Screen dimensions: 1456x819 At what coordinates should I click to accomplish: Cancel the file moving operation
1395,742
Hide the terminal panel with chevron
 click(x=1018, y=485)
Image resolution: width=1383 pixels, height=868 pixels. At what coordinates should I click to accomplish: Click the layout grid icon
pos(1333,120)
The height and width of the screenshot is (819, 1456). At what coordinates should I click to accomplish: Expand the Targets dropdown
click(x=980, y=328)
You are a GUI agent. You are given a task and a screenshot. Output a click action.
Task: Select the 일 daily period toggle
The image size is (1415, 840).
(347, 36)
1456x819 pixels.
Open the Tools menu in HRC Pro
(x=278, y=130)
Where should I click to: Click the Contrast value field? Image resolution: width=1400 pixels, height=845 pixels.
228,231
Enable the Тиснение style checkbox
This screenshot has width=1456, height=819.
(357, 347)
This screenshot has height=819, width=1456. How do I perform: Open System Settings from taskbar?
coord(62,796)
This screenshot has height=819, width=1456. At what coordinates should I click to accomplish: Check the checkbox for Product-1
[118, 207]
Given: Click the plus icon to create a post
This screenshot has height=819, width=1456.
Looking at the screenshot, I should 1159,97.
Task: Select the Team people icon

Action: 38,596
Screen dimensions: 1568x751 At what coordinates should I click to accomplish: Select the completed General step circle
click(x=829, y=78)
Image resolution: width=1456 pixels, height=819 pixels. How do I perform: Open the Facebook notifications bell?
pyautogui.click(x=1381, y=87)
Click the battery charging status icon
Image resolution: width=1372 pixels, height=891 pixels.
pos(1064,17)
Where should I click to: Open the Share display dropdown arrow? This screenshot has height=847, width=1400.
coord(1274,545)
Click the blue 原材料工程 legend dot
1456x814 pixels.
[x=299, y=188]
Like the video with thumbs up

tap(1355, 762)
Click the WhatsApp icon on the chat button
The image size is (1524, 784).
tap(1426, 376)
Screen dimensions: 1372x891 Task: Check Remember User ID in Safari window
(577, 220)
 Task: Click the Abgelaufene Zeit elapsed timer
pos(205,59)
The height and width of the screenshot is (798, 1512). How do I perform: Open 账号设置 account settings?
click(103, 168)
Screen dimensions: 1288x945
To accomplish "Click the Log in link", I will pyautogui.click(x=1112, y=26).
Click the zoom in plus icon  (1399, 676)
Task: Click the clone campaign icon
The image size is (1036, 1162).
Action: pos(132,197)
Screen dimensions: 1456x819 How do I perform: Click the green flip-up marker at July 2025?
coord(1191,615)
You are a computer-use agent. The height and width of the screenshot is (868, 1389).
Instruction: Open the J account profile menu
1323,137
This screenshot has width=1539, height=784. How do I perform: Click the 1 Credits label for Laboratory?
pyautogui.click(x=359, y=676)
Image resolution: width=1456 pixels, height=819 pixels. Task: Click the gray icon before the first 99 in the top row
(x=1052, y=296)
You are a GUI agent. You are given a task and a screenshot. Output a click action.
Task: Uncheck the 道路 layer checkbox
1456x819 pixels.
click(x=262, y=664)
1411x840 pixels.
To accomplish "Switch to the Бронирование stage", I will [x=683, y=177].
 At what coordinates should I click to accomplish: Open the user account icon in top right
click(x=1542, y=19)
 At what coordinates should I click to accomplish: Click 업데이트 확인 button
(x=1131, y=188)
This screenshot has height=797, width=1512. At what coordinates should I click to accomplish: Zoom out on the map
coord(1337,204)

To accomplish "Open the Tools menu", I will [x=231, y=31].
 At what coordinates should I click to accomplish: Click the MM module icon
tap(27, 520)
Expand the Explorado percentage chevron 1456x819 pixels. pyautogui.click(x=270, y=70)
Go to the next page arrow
------------------------
• [INSTRUCTIONS FOR THE TASK]:
Take every line from the records above that has the word "will" and copy it.

• [SOLUTION FOR THIS EXERCISE]:
To accomplish "Click the Log in link", I will pyautogui.click(x=1112, y=26).
To accomplish "Switch to the Бронирование stage", I will [x=683, y=177].
To accomplish "Open the Tools menu", I will [x=231, y=31].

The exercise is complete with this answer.